The Nelsons said Wal-Mart approached them last year about selling a piece of their land for a retail store. The remainder of the property will be developed by the family’s Pente Partnership, giving them control over the type of tenants in the center.

“There’s a lot of fond memories there,” Duane Nelson says. “We’re not going to turn it loose and create a monster.”

According to Wal-Mart’s request for a zoning change, 75 percent of the shopping center property will be covered by buildings or asphalt. The majority of existing vegetation will be removed except on the perimeter, where power lines provide a 100- to 200-foot buffer from the back yards of Camelot north of the site, and College Place homes to the south.

Not everyone opposes the plan.

Maralyn Coe, a grandmother and 12-year resident of Camelot, says she’s learned to expect change.

“It doesn’t make much difference to me,” she says. “If they want to do it, I figure they will.”

But others are fighting mad.

Claudia Couch, a College Place resident who recently helped gather 100 signatures to oppose a proposed Alton’s Tire Store on the Newport Highway, says she and her neighbors will join Camelot to fight Wal-Mart.

“I’m not pleased,” Couch says. “We’ll get the ripple effect of that project.”

Before Wal-Mart can begin construction, Spokane County commissioners must ignore opponents and agree to rezone the property. The commissioners could find it difficult to reject the America’s largest retail chain, which will anchor a shopping center that promises both increased tax revenue and job growth.

The chain operates 2,247 Wal-Mart stores, including 15 in Washington and three in North Idaho. It has 640,000 employees and garners $93.6 billion in annual sales.

Up to 700 people would work at the Wal-Mart and other stores at the shopping center, county files show.

While many communities have opposed Wal-Mart stores, few ever win.

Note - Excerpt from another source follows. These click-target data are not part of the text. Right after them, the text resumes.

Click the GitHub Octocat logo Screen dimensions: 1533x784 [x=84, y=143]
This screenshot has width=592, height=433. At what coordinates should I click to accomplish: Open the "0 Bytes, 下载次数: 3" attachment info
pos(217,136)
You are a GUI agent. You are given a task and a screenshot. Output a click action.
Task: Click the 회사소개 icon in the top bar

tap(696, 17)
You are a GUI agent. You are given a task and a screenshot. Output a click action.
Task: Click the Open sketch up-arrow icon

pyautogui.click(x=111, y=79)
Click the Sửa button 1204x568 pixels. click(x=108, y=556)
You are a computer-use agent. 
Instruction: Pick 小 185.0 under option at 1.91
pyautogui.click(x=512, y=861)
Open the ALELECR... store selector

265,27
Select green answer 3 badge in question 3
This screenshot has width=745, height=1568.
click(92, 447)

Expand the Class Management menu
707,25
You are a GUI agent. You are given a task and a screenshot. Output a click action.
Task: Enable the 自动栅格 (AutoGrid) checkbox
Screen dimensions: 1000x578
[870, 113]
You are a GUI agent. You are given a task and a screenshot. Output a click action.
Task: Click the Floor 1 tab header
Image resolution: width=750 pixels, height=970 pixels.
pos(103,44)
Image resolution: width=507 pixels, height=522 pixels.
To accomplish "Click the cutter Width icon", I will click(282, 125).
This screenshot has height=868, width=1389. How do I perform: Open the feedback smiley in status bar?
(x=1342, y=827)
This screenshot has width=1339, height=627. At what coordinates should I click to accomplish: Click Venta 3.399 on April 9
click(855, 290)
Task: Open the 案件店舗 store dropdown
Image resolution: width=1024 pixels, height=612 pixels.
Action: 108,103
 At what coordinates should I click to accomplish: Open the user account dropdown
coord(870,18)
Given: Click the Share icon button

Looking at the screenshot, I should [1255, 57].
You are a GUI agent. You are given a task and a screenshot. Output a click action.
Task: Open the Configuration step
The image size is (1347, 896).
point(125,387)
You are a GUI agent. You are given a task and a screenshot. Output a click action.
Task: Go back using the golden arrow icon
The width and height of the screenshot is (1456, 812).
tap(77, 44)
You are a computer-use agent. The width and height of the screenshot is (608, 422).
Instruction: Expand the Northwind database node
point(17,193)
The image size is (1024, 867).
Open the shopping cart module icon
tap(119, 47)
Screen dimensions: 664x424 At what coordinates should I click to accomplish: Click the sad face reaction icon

Barniol, however, thinks Camelot, a subdivision of 290 homes, has a chance. Residents, she says, bought their homes with the understanding that the Nelson’s property was zoned for residential development. And the county’s division of building and planning initially has opposed Wal-Mart’s rezoning request.

Moreover, the traffic impacts on Newport Highway and those who live around the Wal-Mart site may be too egregious to ignore, Barniol argues.

The county last year permitted a “fire lane” through the back side of Camelot connecting to Hastings Road. Once shoppers discover the paved shortcut between a Fred Meyer store under construction at Wandermere Shopping Center, at Hastings and Highway 395, and WalMart, Barniol warns, they’ll zip through Camelot.

“We’re going to become a cut-through area,” says Barniol, mother of two boys. “This plan makes the neighborhood unsafe for kids.”

County planner Steve Davenport says a public hearing will be held later this summer and a decision on the rezoning request could be made in time for Wal-Mart to begin clearing the land before snow falls.

Whatever the decision, it is certain to affect this and future generations.

“This is a fun place,” says 10-year-old Joey Owens as he and his friends explore Nelson’s forest behind Camelot. “I think they should have a bike track all around and then pave over the rest.”